# Introduction

My goal in this notebook is to practice SQL and interpretable machine learning procedures. To do this I will use the 2016 US primary dataset. I will focus on the factors that led to Trump's victory or defeat in each county. 

# Load and view data



### Libraries

In [None]:
# Data manipulation
import numpy as np
import pandas as pd

# Visualization
import matplotlib.pyplot as plt
import seaborn as sns

# SQL
import sqlite3

### Database connection

In [None]:
# Data 
path = "../input/2016-us-election/" 
database = path + 'database.sqlite'
conn = sqlite3.connect(database)

### Understanding the database

The first step will be to view the tables we have in the database.

In [None]:
pd.read_sql("""

SELECT *
FROM sqlite_master
WHERE type='table';

""", conn)

In the `primary_results` table we have the election results for each candidate in each county (number of votes and percentages). Note that the latter are the percentages in relation to the total votes obtained by each party:

In [None]:
pd.read_sql("""

SELECT * 
FROM primary_results
LIMIT 5;

""", conn)

In the `county_facts` table we have 54 columns of social data associated with each county:

In [None]:
pd.read_sql("""

SELECT * 
FROM county_facts
LIMIT 5;

""", conn)

The `county_facts_dictionary` is an information table about the codes used to name the columns of the `county_facts` table. It should be saved for future use.

In [None]:
dictionary = pd.read_sql("""

SELECT *
FROM county_facts_dictionary;

""", conn)

### Candidates

We can see that a total of 11 candidates ran in the Republican Party.

In [None]:
pd.read_sql("""

SELECT DISTINCT candidate
FROM primary_results
WHERE party = 'Republican';

""", conn)

### Join winners with county facts

With the following query, the first thing I do is select the Republican candidates (`WHERE party = 'Republican'`) in the election results table. Then I sort the candidates by order of votes (`ORDER BY fraction_vote desc`) in each county (`PARTITION BY county`) and save the positions in a new column called `rank`. Then I only have to select the rows in which the "rank" is equal to 1 to keep the winners of each county. As I have only one row per county, we can now join this information to the one we have in the table `county_facts` and obtain the dataset we are going to work on. 

In [None]:
df_raw = pd.read_sql("""

SELECT p.fips,
       p.county,
       p.candidate,
       p.votes,
       p.fraction_votes,
       c.*
FROM (
    SELECT *
    FROM (
        SELECT fips,
               county,
               party,
               candidate, 
               votes, 
               fraction_votes,
               row_number() 
                   OVER (PARTITION BY county 
                         ORDER BY fraction_votes desc) as rank
        FROM primary_results
        WHERE party = 'Republican') 
    WHERE rank = 1) p
JOIN county_facts c
    ON p.fips = c.fips;

""", conn)

df_raw[0:5]

Only 5 out of 11 candidates won at least one county:

In [None]:
print(df_raw['candidate'].value_counts())
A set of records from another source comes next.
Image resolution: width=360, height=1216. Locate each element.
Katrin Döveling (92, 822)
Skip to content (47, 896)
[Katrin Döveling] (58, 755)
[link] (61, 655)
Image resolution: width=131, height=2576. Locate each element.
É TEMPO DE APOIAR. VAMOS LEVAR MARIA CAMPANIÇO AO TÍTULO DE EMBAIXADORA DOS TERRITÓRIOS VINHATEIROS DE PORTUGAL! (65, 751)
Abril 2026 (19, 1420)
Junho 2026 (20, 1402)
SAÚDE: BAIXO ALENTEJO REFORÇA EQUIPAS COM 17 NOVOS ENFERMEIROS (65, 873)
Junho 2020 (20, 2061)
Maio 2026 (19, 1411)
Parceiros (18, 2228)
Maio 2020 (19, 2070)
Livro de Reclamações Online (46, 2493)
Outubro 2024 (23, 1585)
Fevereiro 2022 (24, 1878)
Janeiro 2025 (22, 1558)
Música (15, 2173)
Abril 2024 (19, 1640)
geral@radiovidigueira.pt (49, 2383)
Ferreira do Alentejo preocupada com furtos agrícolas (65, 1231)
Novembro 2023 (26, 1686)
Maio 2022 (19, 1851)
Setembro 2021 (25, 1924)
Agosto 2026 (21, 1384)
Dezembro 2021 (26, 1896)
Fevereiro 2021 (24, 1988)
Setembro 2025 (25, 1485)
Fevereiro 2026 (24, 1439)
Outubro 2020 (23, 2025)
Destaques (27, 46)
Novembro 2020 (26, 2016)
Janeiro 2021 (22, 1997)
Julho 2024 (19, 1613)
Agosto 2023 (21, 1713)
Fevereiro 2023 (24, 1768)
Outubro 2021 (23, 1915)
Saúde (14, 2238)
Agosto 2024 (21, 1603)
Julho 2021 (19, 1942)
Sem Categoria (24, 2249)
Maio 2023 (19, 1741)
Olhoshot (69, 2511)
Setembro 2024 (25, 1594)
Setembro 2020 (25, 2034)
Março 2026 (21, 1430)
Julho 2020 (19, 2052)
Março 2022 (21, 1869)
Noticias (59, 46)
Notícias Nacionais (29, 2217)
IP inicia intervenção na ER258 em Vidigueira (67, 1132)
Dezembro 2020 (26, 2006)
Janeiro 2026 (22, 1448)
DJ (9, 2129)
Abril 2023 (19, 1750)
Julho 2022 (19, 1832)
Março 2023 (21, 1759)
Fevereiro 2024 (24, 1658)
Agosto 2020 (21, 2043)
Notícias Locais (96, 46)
However, what I am interested in is understanding the vote for Trump, so I am not going to take into account the specificities of the vote for the other candidates. I am going to keep only one binary variable where 0 represents the vote for Trump and 1 the vote for any other candidate.

In [None]:
# Create df with social variables only
df = df_raw.iloc[:, 8:] 

# Create binary target
df['target'] = df_raw['candidate']!='Donald Trump'
df['target'] = df['target'].astype(int)

# Distribution of target
counts = df['target'].value_counts()
print(counts)

proportion = round(counts[0] / (counts[0] + counts[1]), 2)
print('proportion: ', proportion, '/', 1-proportion)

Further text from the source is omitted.